◆ EXERCISE DESCRIPTION ◆
Extend the blog post on Philadelphia quizzo below, carrying it on from its final sentence.

━━━━━ PASSAGE

This from Bush's speech last night: "For every scene of destruction in Iraq, there are more scenes of rebuilding and hope," he said. "For every life lost, there are countless more lives reclaimed." There are countless lives reclaimed??? Are we bringing people back to life? Are there really not 30,000 dead civilians and 2,100 dead soldiers, because a lot of those people have been "reclaimed"? Was that some sort of strange Orwellian doublespeak, or I am I just out in the cold when it comes to that term? Can someone please explain this to me?

The Trivia Jihad wrote a long, detailed report of their Philly experience, and I think you'll enjoy reading about it from a foreigner's point of view. Here is a slice:
Johnny Goodtimes is a real piece of work. For one thing, Johnny G. used to be a dolphin trainer in Hawaii before giving that up and moving to Philadelphia to become that city's only true man of leisure as well as its best local celebrity. While it is unclear how one determines who is the "best" local celebrity, Johnny's website suggests that he is just that. Johnny's game is certainly different from the other quizzoes in terms of how the three rounds are set up. For one thing each round features a random question that is worth double the normal points for questions from that round. Of course, he could just announce, "Hey this is the double point question" but, as Philly's best local celebrity, there is a certain standard he must uphold. Prior to asking the double point question, he cranks up some old school hip-hop and then, over the music he declares, "Ooooh myyy goodness, looks like question number 6 is the double point question." Actually, I am not exactly sure what comes after the initial phrase as I am so moved by the "oh my goodness" intro.
Are you having a hard time coming to grips with the possibility that pro wrestling is fake? So is this guy. My favorite part: "Thank you, Mr. Funk, for saying what needed to be said."

The Sofa Kingdom pulled off a victory at the Bards on Thursday, their first win in over a month. But soon after the contest, several members of the team began experiencing headaches, dizziness, and mild seizures. It was believed to be the flashing red and blue lights coming from behind Johnny. Due to the incident, the JGT quizzo Spectacular has been banned in Japan.

━━━━━━━━━━
━━━━━ MATERIAL SHOWN

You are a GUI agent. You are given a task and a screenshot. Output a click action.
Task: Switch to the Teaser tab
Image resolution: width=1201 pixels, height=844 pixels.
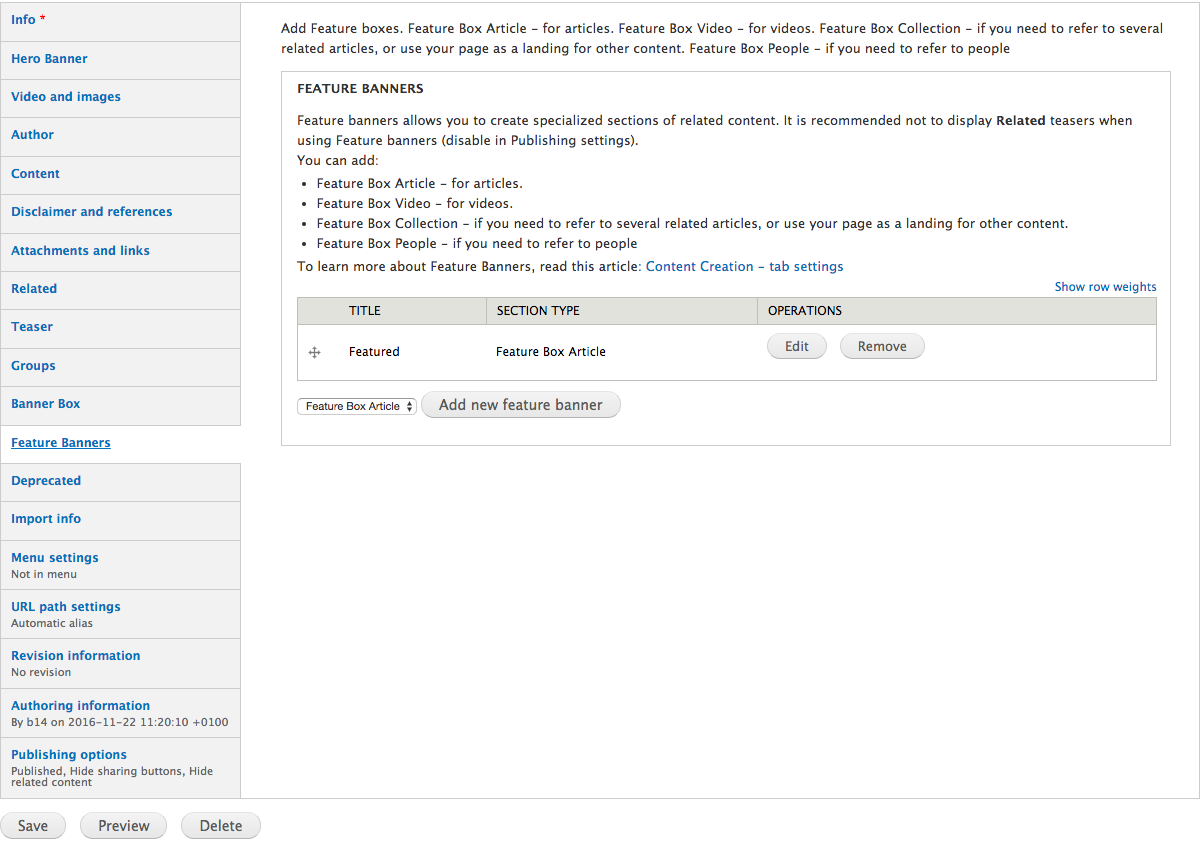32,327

━━━━━━━━━━
━━━━━ MATERIAL SHOWN

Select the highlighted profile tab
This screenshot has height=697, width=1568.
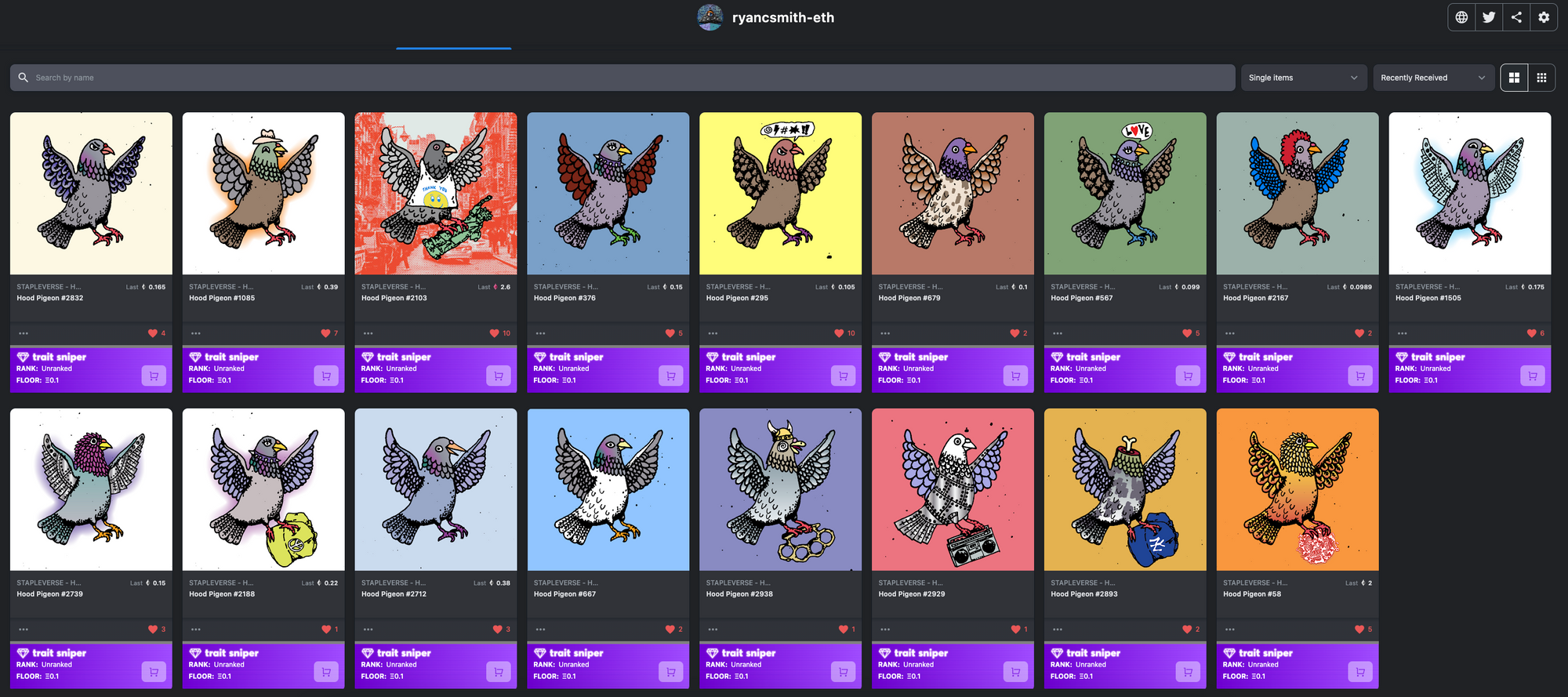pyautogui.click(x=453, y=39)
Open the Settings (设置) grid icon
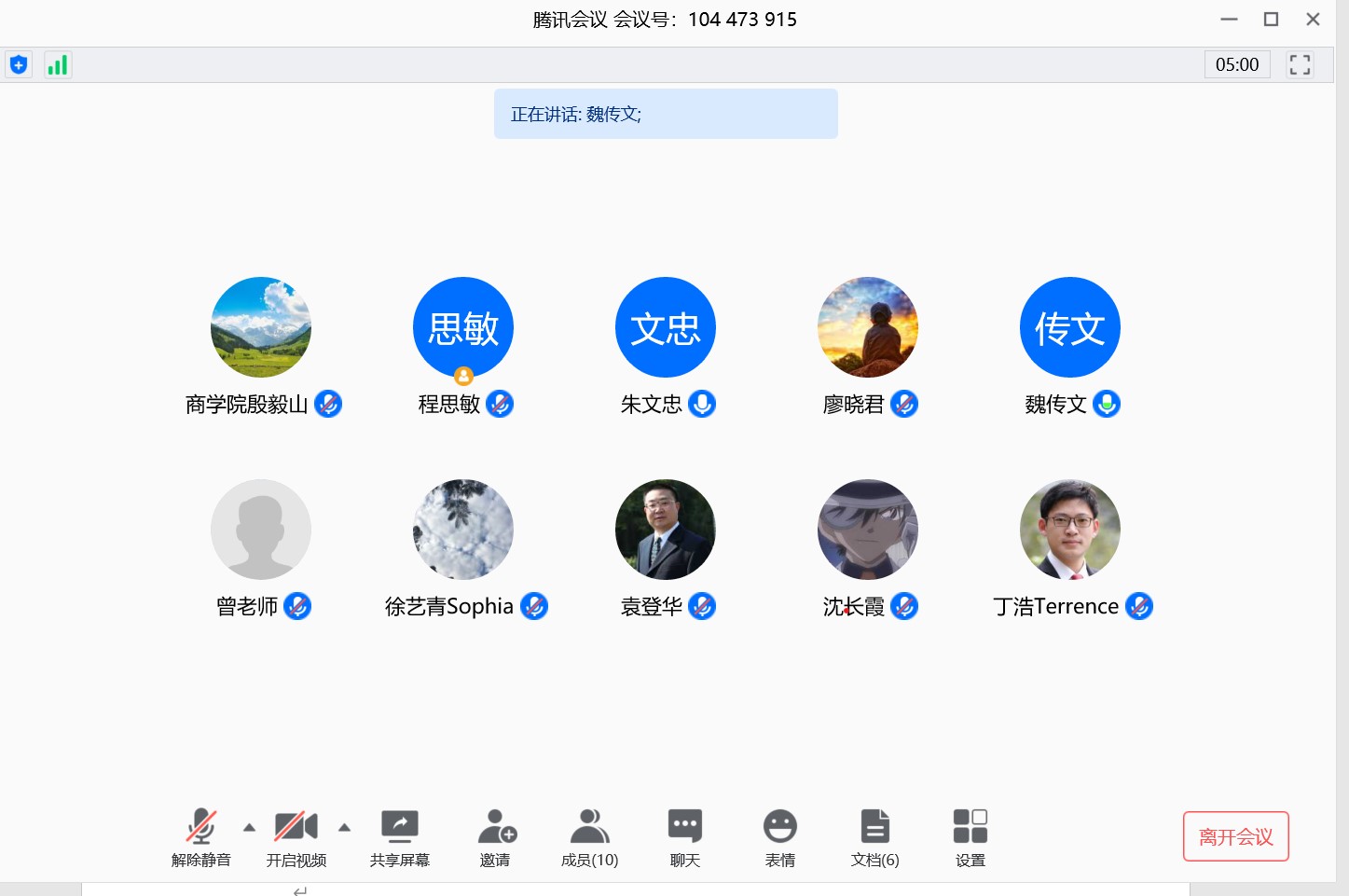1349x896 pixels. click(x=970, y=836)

━━━━━━━━━━
━━━━━ MATERIAL SHOWN

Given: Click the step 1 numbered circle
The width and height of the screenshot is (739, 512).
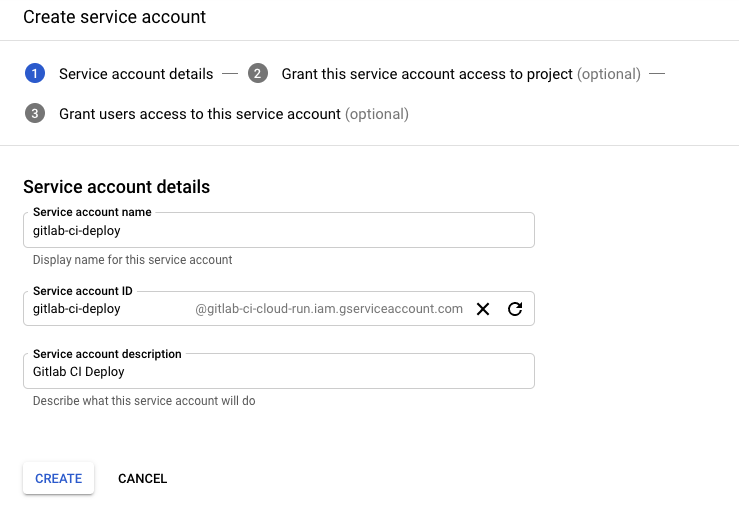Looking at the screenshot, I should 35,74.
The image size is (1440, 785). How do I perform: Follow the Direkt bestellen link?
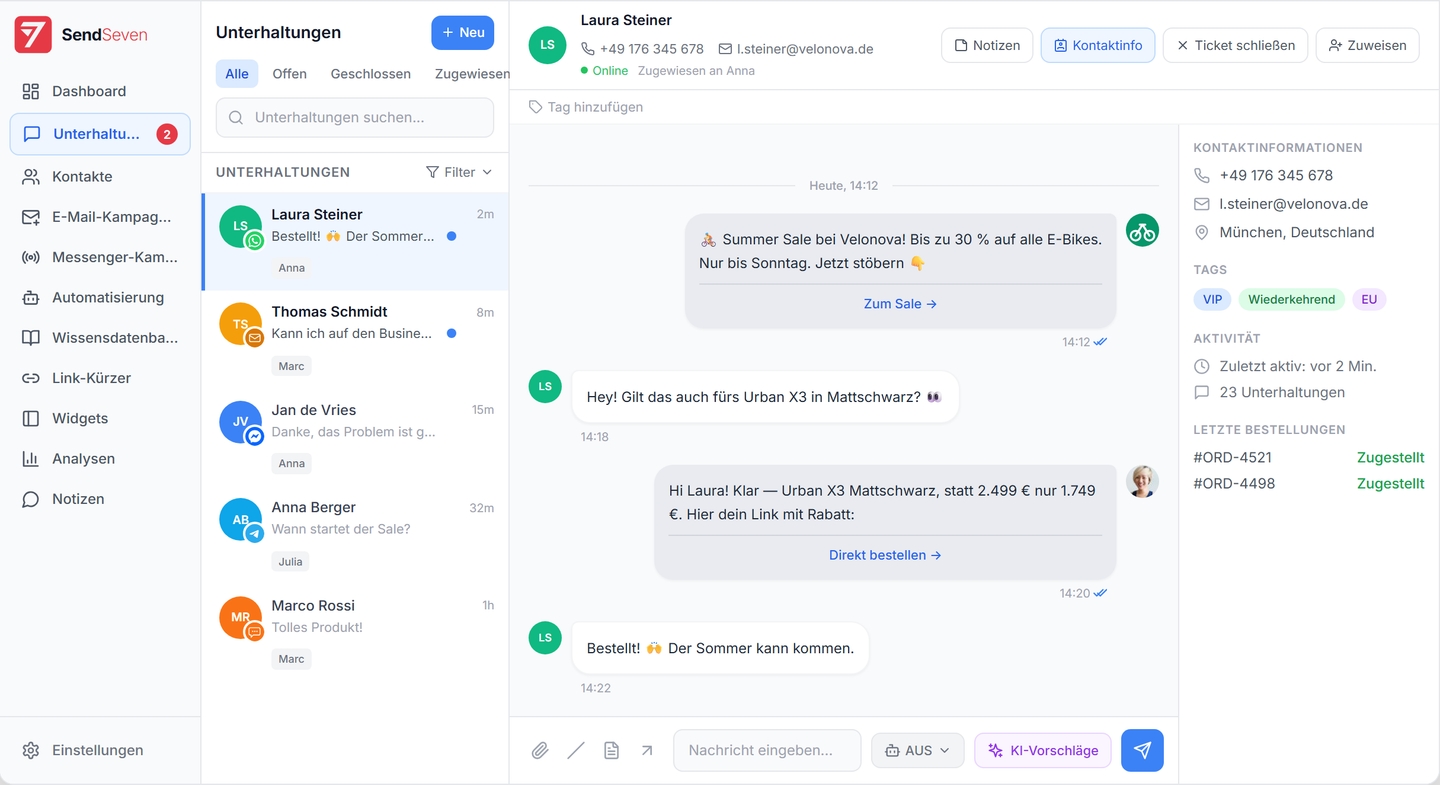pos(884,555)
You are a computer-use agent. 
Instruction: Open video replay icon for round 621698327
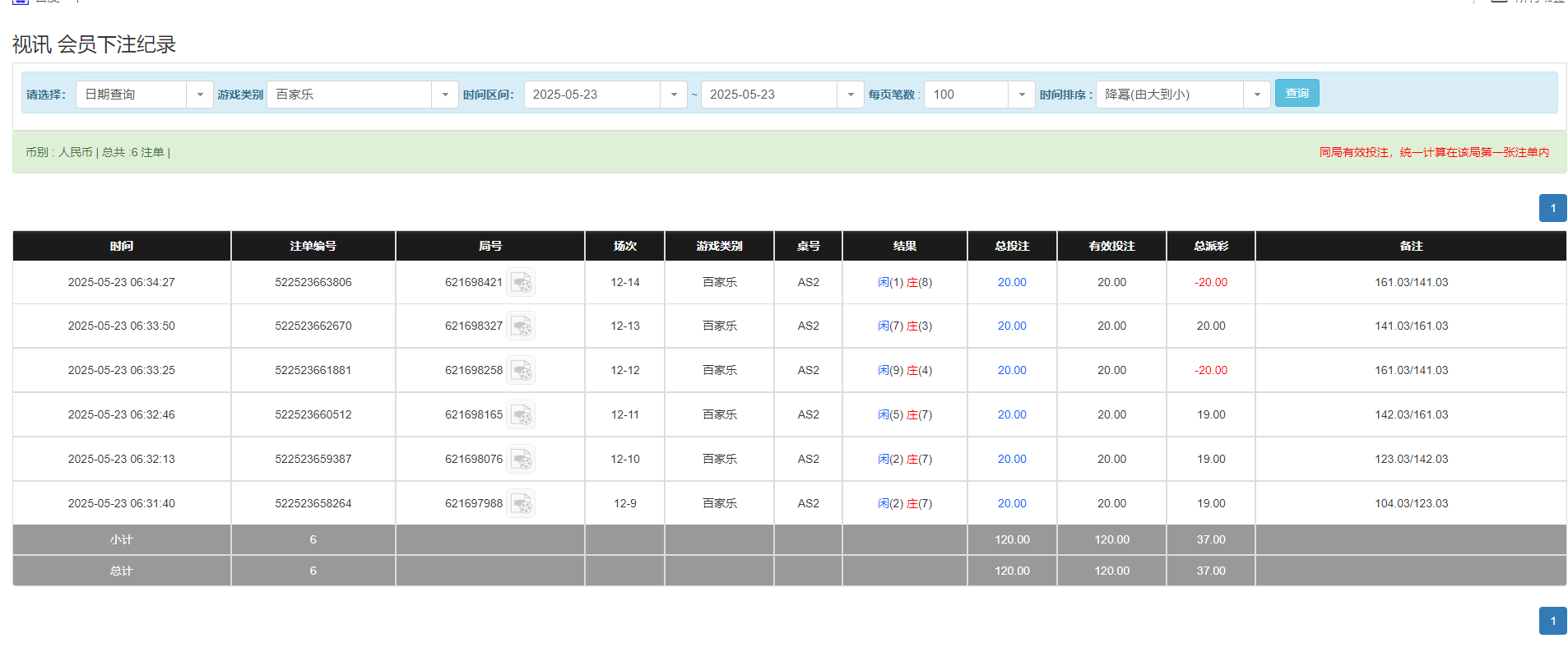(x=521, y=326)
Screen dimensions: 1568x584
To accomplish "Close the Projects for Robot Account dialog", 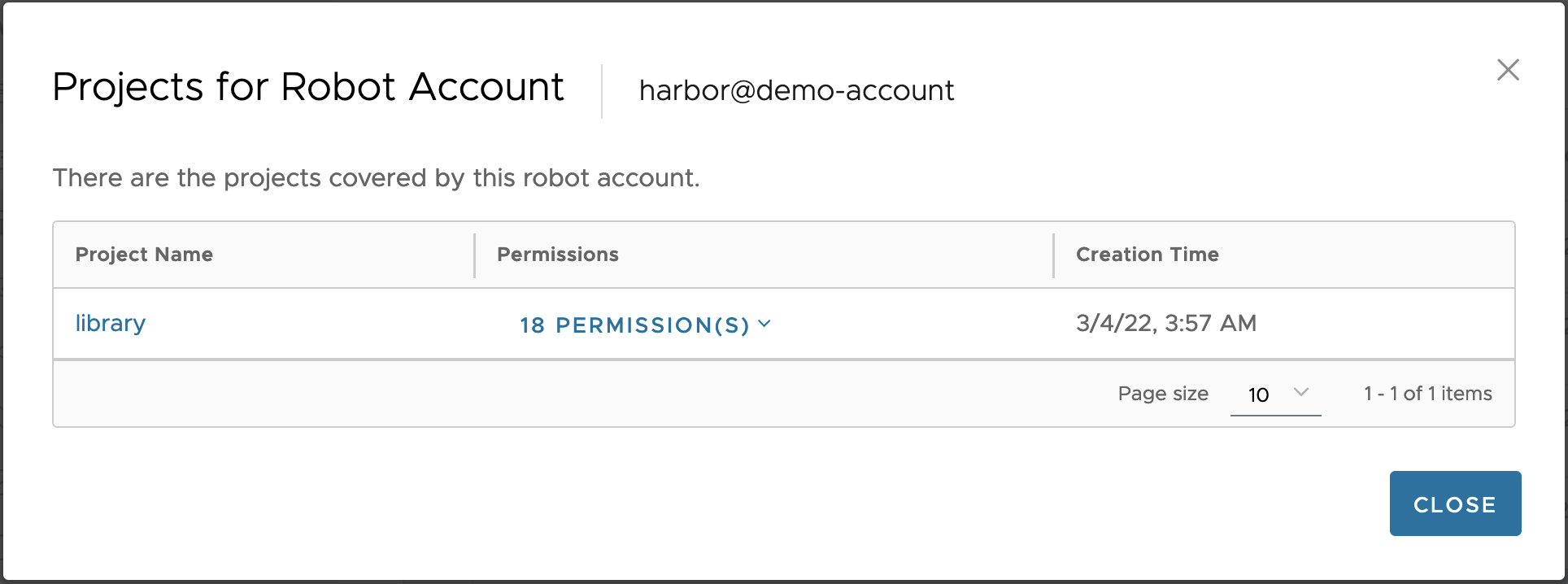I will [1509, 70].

━━━━━━━━━━

◆ RESULT BELOW ◆
RELATED: Japanese kids freak out after watching Pokemon on this date in 1997.


Sit Boo Boo Sit was able to pull off a win at the Good Dog on Thursday, but were unable to fend off an attack from a Frankenfish, which ate three of it's members. "This is going to be an epidemic unlike anything Philadelphia has ever seen," says Frankenfish expert Bartleby McDowell (below). "I predict over 50% of our population will be eaten by the Frankenfish by mid January." Johnny was quoted on Thursday as saying that he hopes that the Frankenfish finds it way to Manyunk.


Santa's Minions were able to recover from a slow start to take the title at the Black Sheep on Wednesday, but the team was obviously a lot more concerned with the well being of teammate Ashlee Simpson than they were with the victory. Simpson told the team she loved them, then collapsed on the table. "It's just exhaustion," said team member Chap Jackson. "You'd be tired to, if you were talentless hack who had to lip synch all those songs every night."

Trust Us We Know, a team known for being easily seduced by various cults, smashed a stacked Jams lineup with some help from Claude Vorilhon, better known as Rael. Trust Us We Know, who had in the past played with the Maharishi and Sun Myung Moon, took home an extra $20, even though Johnny had been told earlier that day that the Jams weren't coming. They not only came, but they played with Ern and one of the members of the Bullies. After the contest, the Jams said that they would come up with $20 cash for anyone who could beat them next week. "No way we lose two weeks in a row."
RELATED: A really good article on the Raelians. Am I the only one getting excited about these guys?
First off, best team name of the week: Free Mumia! (With the Purchase of a Mumia of Equal or Lesser Value). Had a great answer a few weeks ago I forgot to mention also. I had asked "Jessica Pressler ruffled some feathers when in a New York Times article she called Philly what?" The answer was the Sixth Burrough. I had one team at the Good Dog answer, in all sincerity, the Fifth Burrough. This week, in answer to the question, the operation that netted Saddam Hussein shared a name with what 80's movie. The answer? Red Dawn. Team T & A at O'Neals answered "Biodome". Finally, congrats to Team #5 at O'Neals, who got their first 50/50 round question right on question #8. In the future I will try to keep better tabs on terrible answers.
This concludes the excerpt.